Car VIVE LA CRISE ! est surtout un film philosophique et une fable poétique grâce aux personnages de Montaigne et De la Boétie, dont les dialogues sont parsemés des citations des deux philosophes et d’incitation au Carpe Diem. La tolérance, la solidarité et l’entraide indispensables pour bien vivre ensemble sont ainsi remises à l’honneur par le réalisateur, qui rappelle au spectateur qu’il faudrait en refaire bon usage. Les principes en sont d’ailleurs symbolisés par le savoir vivre via le vin, la bonne chère et le sexe joyeux que les personnages partagent.
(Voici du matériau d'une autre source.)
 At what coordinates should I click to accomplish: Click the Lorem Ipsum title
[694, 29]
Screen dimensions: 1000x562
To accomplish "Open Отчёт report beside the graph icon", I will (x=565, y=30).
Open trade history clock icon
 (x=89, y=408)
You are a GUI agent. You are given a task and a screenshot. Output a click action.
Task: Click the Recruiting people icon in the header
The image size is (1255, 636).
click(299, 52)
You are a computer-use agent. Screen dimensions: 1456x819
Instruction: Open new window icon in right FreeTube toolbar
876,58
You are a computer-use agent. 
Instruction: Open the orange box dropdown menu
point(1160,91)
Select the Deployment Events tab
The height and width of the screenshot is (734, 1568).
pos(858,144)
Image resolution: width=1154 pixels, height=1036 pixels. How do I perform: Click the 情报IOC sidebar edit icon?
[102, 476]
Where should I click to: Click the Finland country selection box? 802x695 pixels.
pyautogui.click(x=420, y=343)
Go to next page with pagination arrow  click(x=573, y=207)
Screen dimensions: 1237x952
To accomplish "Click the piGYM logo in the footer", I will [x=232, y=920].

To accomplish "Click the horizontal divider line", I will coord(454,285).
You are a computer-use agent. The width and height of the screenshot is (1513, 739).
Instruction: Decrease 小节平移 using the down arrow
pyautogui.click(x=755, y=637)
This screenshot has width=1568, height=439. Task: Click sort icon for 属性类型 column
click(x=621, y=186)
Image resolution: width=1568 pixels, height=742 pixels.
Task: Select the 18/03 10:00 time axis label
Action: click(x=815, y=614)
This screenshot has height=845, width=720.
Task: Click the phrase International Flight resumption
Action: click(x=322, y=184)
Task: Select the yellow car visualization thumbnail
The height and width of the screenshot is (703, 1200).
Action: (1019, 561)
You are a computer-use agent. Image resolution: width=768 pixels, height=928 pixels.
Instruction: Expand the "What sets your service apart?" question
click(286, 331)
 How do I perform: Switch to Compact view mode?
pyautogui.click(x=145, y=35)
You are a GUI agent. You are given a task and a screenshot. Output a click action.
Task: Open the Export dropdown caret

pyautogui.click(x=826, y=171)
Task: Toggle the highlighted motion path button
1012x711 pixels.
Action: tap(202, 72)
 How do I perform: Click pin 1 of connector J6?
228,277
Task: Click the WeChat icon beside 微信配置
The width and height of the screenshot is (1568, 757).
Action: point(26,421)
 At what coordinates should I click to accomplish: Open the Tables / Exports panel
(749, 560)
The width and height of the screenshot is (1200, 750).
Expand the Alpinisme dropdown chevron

Le réalisateur, qui a d’ailleurs produit et tourné plusieurs films X, a sans doute voulu se faire plaisir puisqu’il parsème son film de situations et dialogues un peu lourdauds.


Mais l’objectif affiché du film, à savoir vouloir faire rire tout en éveillant les consciences, en dénonçant une situation potentiellement dramatique et en prônant la tolérance, n’est hélas pas complètement atteint. Car en dépit de dialogues dits par de grandes gueules du cinéma français (Rufus, Dominique Pinon, Michel Aumont ou Venantino Venantini), VIVE LA CRISE ! part dans de trop nombreuses directions, laissant la lourde impression au spectateur d’avoir avalé un gloubiboulga de situations tantôt fines et amusantes, tantôt grotesques et pathétiques.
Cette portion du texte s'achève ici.